The model tasks specify the training objective and are specified in the configuration through training.model_task. They are our LightningModules.

Model Types:

  1. Graph Neural Network (GNN)

  2. Graph Transformer Neural Network

  3. Transformer Neural Network

The model types specify the model architecture and can be chosen independently of the model task. Currently, all models have a Encoder-Processor-Decoder structure, with physical data being encoded on to a latent space where the processing takes place.

For a more detailed read on connections in Graph Neural Networks, Velickovic (2023) is recommended.

Note

Currently, the GNN model type is not supported with the Ensemble Forecasting model task.

Processors

The processor is the part of the model that performs the computation on the latent space. The processor can be chosen to be a GNN, GraphTransformer or Transformer with Flash attention.

GNN

The GNN structure is similar to that user in Keisler (2022) and Lam et al. (2023).

The physical data is encoded on to a multi-mesh latent space of decreasing resolution. This multi-mesh is defined by the graph given in config.hardware.files.graph.
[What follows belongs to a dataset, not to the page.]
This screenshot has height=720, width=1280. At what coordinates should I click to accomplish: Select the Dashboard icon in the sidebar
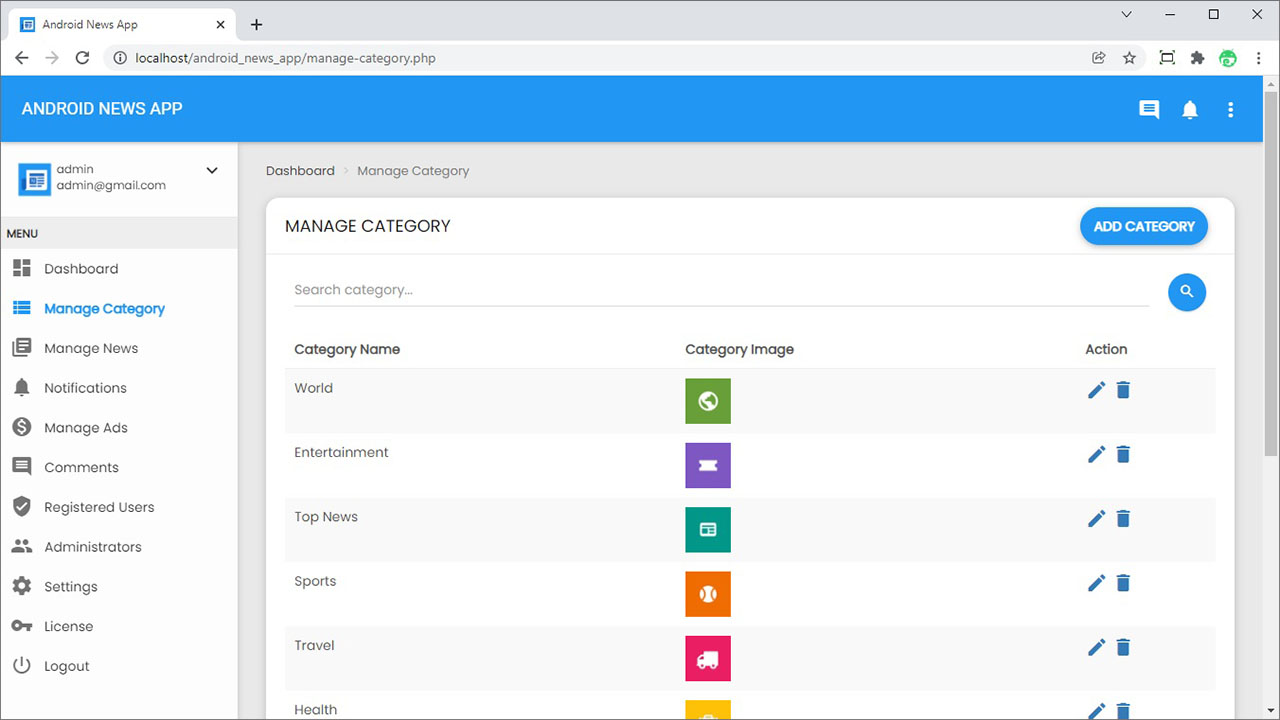22,268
../_images/gnn-encoder-decoder-multimesh.jpg

GNN structure

On the processor grid, information passes between the node embeddings via simultaneous multi-message-passing. The messages received from neighboring nodes are a function of their embeddings from the previous layer and are aggregated by summing over the messages received from neighbours. The data is then decoded by the decoder back to a single resolution grid.

Graph Transformer

The GraphTransformer uses convolutional multi-message passing on the processor. In this case, instead of the messages from neighbouring nodes being weighted equally (as in the case for GNNs), the GNN can learn which node embeddings are important and selectively weight those more through learning the attention weight to give to each embedding.

Note that here, the processor grid is a single resolution whih is coarser than the resolution of the base data.

Transformer

The Transformer uses a multi-head self attention on the processor. Note that this requires flash-attention to be installed.
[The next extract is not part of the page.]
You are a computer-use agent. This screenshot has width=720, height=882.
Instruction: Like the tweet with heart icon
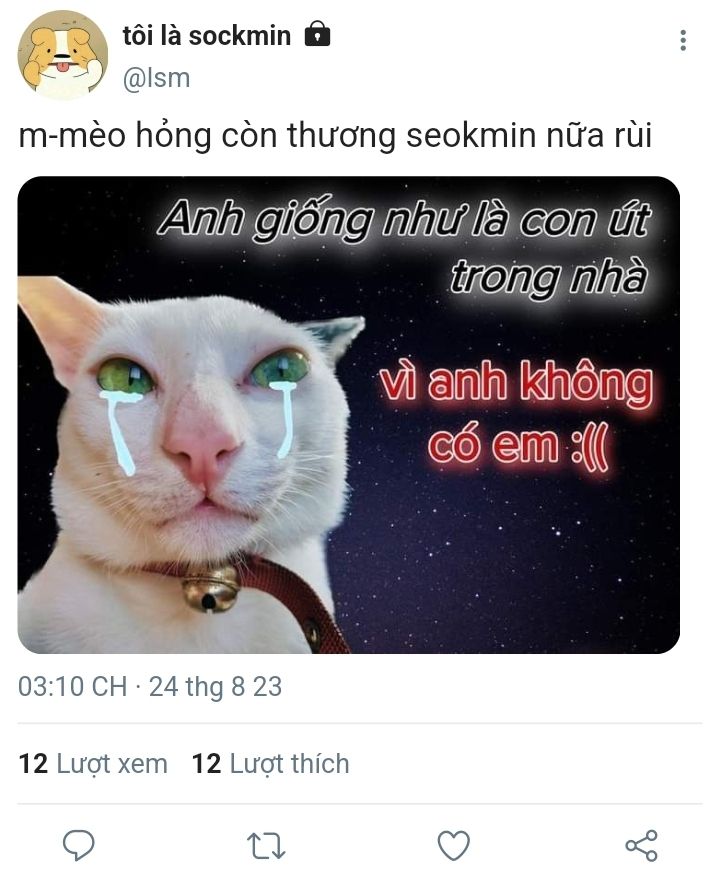[x=453, y=845]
Thhe attention windows are chosen in such a way that a complete grid neighbourhood is always included (see Figure below). Like with the GraphTransformer, the processor grid is a single resolution which is coarser than the resolution of the base data.

../_images/global-sliding-window-attention.png

Attention windows (grid points highlighted in blue) for different grid points (red).

Encoders/Decoders

The encoder and decoder can be chosen to be a GNN or a GraphTransformer. This choice is independent of the processor, but currently the encoder and decoder must be the same model type otherwise the code will break.

Field Truncation

Field truncation is a pre-processing step applied during autoregressive rollout. It smooths the input data which helps maintain stability during rollout.

The truncation process relies on pre-computed transformation matrices which can be specified in the configuration:

path:
   truncation: /path/to/truncation/matrix
files:
   truncation: truncation_matrix.pt
   truncation_inv: truncation_matrix_inv.pt

Once set, the truncation matrices are used automatically during the rollout.

Ensemble Size

For ensemble forecasting tasks (GraphEnsForecaster), the number of ensemble members used during training is specified in the configuration:

training:
   ensemble_size_per_device: 4

This determines how many ensemble members are generated per device during training.